Activity — Please return every line of the records below that holds the word "Given".

==*==

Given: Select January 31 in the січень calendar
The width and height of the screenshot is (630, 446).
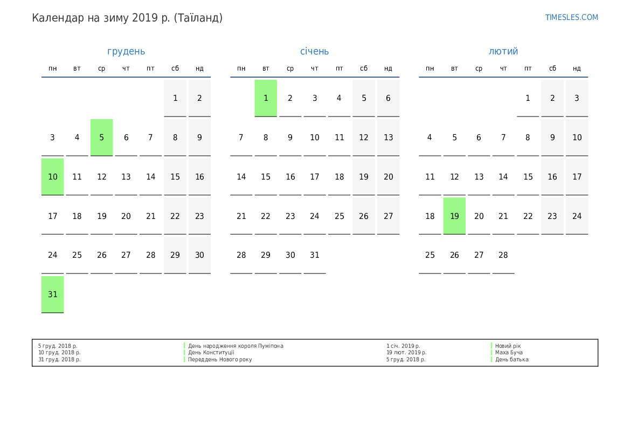Looking at the screenshot, I should (x=315, y=255).
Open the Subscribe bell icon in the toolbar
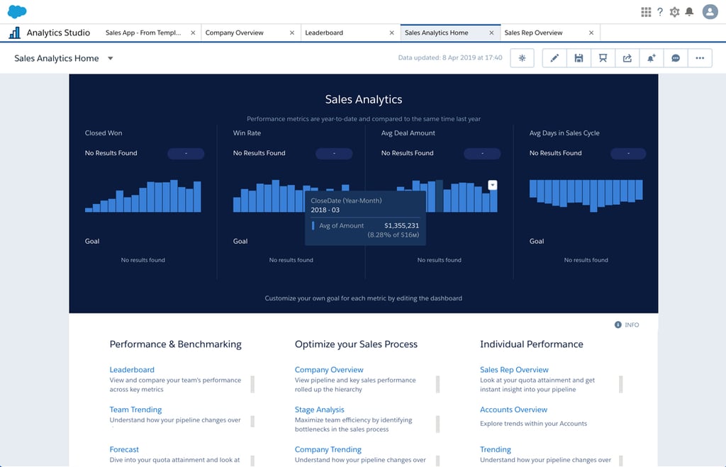Image resolution: width=726 pixels, height=467 pixels. (651, 57)
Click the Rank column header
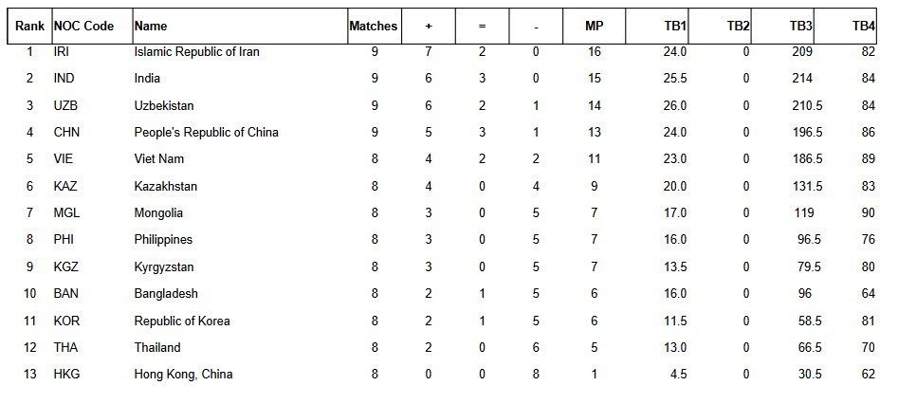Image resolution: width=898 pixels, height=404 pixels. click(x=29, y=27)
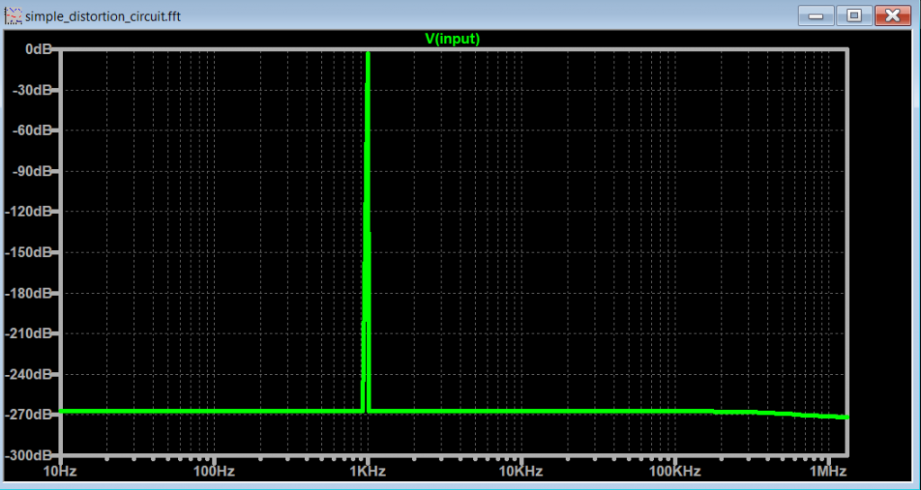This screenshot has width=921, height=490.
Task: Click the 1KHz frequency axis label
Action: pyautogui.click(x=367, y=470)
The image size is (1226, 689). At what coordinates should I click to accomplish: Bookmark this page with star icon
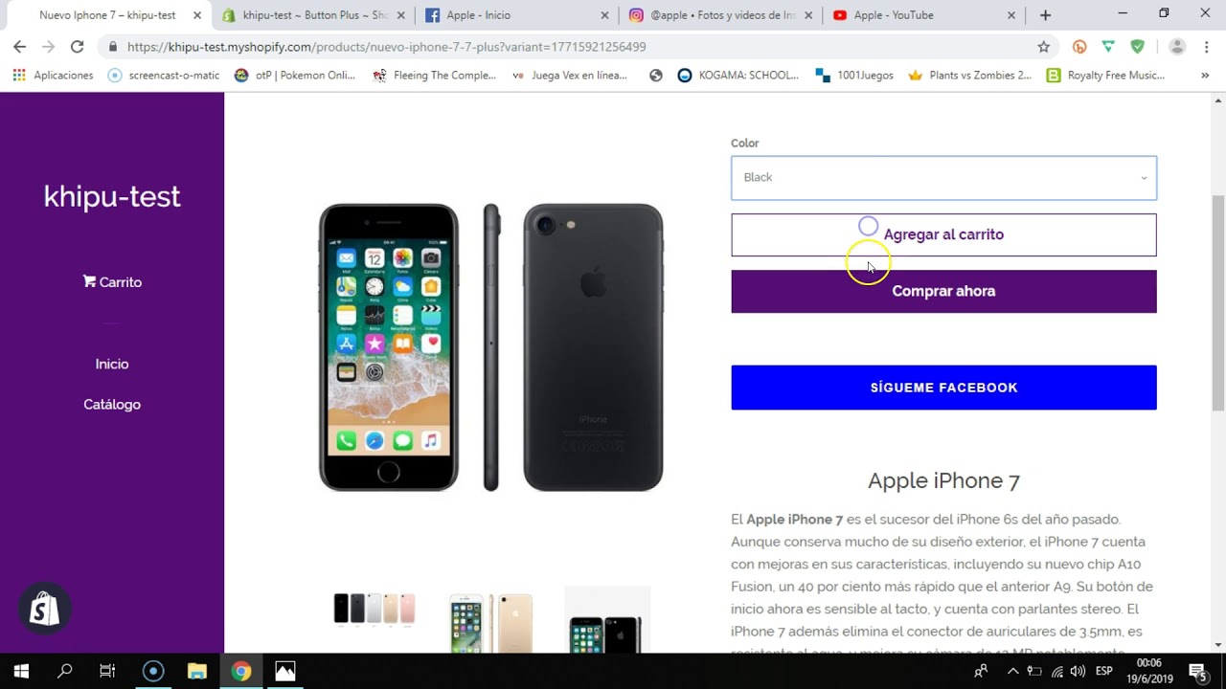(x=1043, y=47)
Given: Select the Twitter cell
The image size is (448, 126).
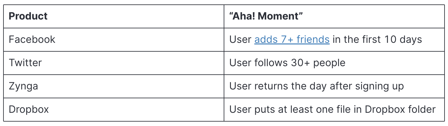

==*==

Answer area —
Given: Select January 31 in the січень calendar
Given: Select the Twitter cell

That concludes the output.